Rachel was speechless, but a few minutes later she commented, “I would really like to find out more about what you believe. Let’s talk sometime.”

Many women at my health club are Jewish and they have always recognized that I’m Jewish, too. One by one, opportunities have arisen for me to share my faith. Rachel and another woman I’ve spoken with are Orthodox and keep kosher homes. When Rachel agreed to visit with me, she took care to choose a place away from the club where no one would overhear our conversation. She is deeply entwined in her community and did not want any rumors flying.

Even though Rachel was curious, it took more than a year from our initial conversation about Jesus before she was actually ready to sit down and talk about it. By that time, she had thought more about my faith in Jesus and was hungry to know more. Rachel had been watching me as we saw each other every week at the gym and she couldn’t find anything “un-Jewish” about me; after she knew I was a believer, she surreptitiously tested me on my understanding of everything from Yiddish to customary gifts for Jewish occasions. She went out of her way to meet my children when I brought them to the gym.
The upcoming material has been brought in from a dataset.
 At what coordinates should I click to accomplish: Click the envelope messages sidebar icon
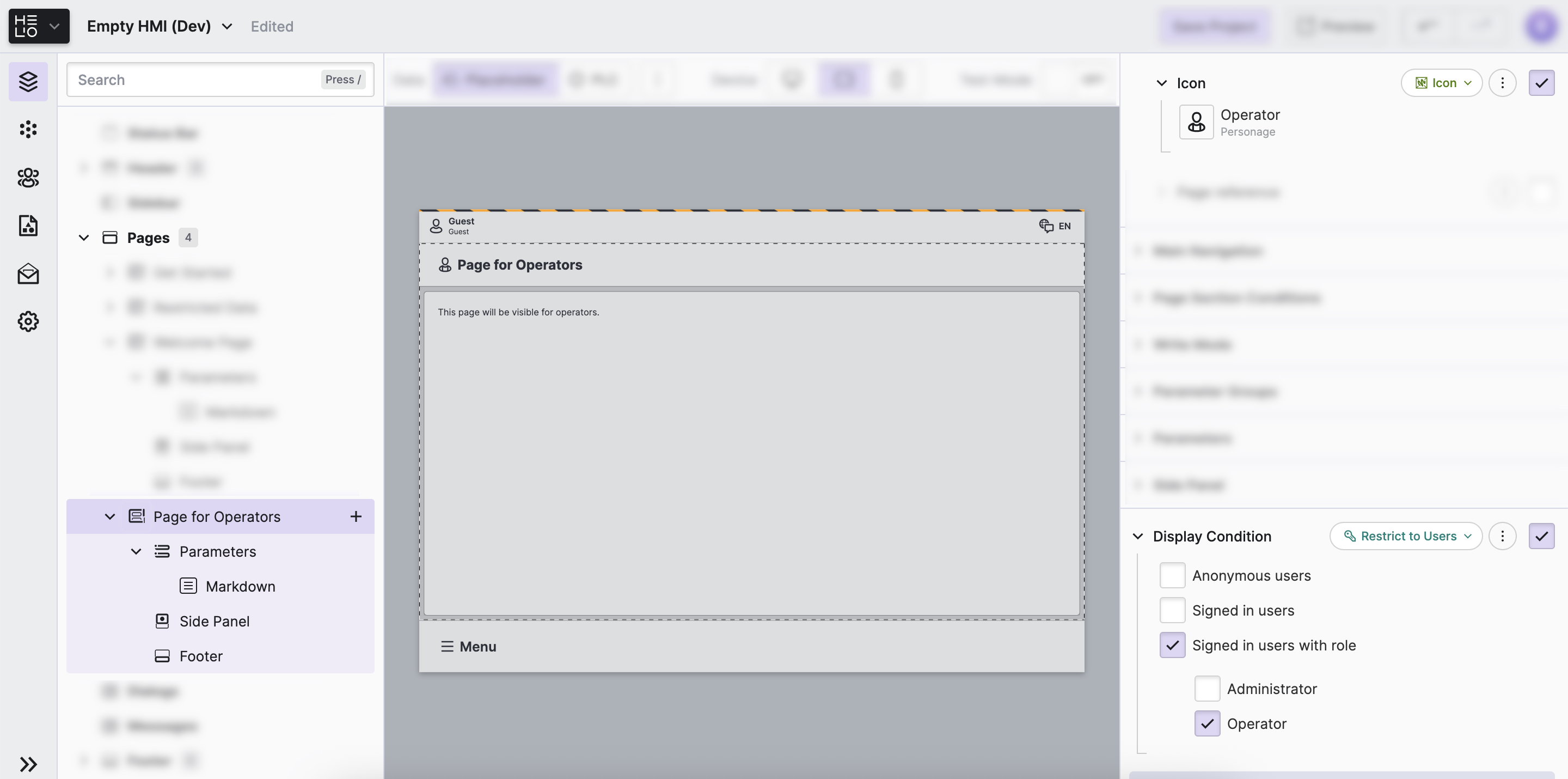(x=28, y=273)
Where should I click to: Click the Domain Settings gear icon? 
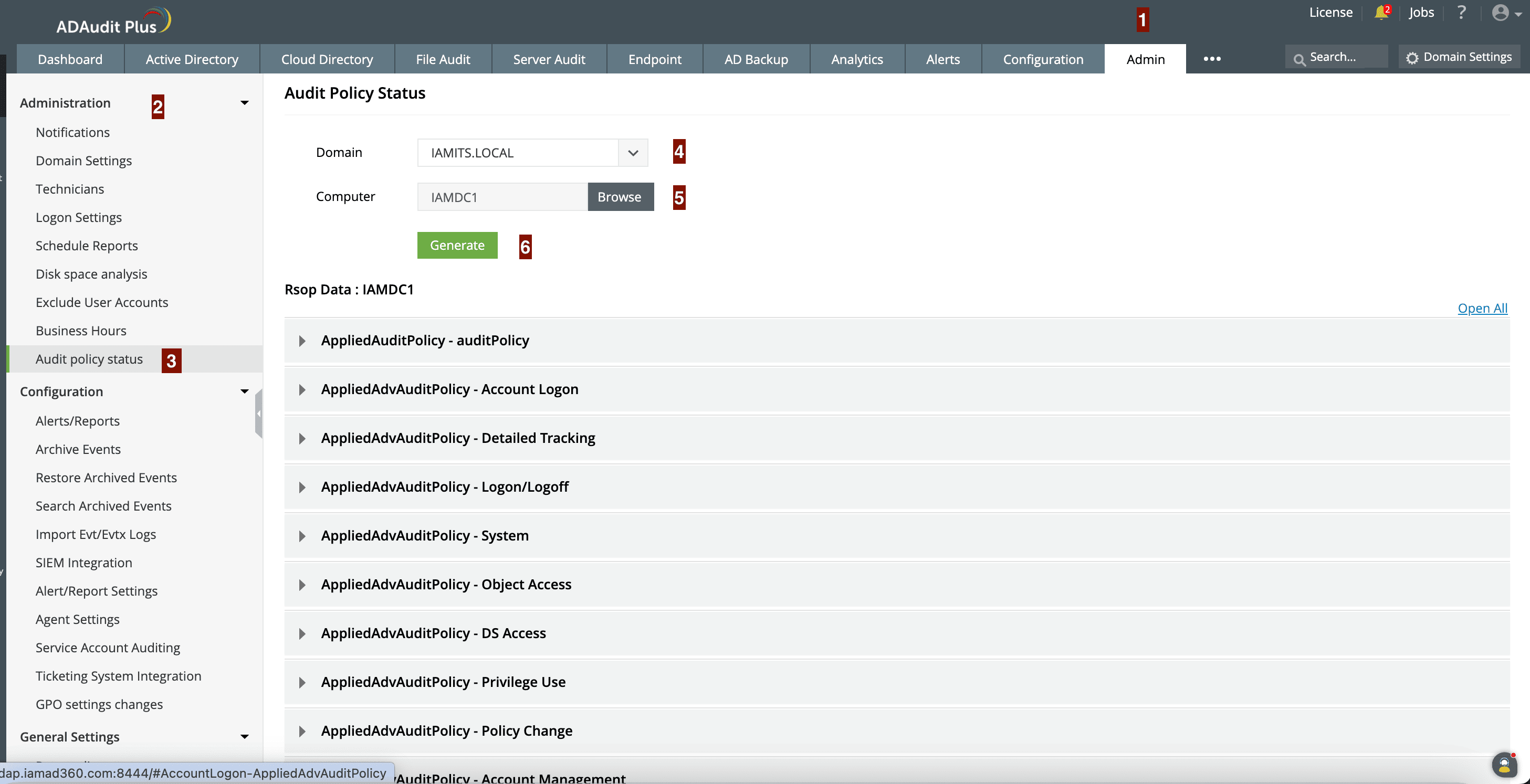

It was around Purim when she finally said,  “You’re a mensch (a genuine person, someone worthy of respect) but you believe in ‘Jesele.’ So, tell me when, how, where and why—I’m listening. I’ll buy you a hamantasch (traditional Purim pastry)— let’s talk.”

We talked for an hour and I told her my story, my husband’s story, testimonies from Survivor Stories, Israeli stories and even Stan Telchin’s story. She was familiar with a few of the Messianic prophecies and said that she could never believe in a virgin birth. I asked her if she believed the Haggadah (Passover liturgy) when she read it and she said, “Absolutely.” Rachel agreed that it wasn’t hard to believe that God parted the Red Sea and could even laugh at herself for believing some miracles and objecting to others. After that, she confessed to me that she had been watching Christian television programs. She could agree with most of what she heard, but translated the word “Jesus” to “God” in her mind as she listened. Rachel wanted to apply Christian teaching and principles to her life without focusing on the Messiah who makes it possible.

I left Rachel with a copy of our Yeshua book (a Messianic prophecy primer) and we agreed to meet again. As soon as she looked at the cover and said, “This has to be an intelligent book; it’s written by a Jew named Moishe Rosen. He’s one of us. But I’m not going to tell my rabbi.” I smiled and said, “Well, let me know what you think. We’ll talk about it next time.”

This is just the beginning of my ministry to Rachel and others at my gym. I am grateful that the Lord has used my faith even when I’m working on physical fitness, and hope you will pray with me that as I seek to shine his light, Rachel and others would be drawn to Yeshua and find their spiritual fitness in Him.

Laura Barron works part time with Jews for Jesus and is a full time mom to Rafi, Ketzia and Simona. Her husband, Andrew, leads our Toronto work.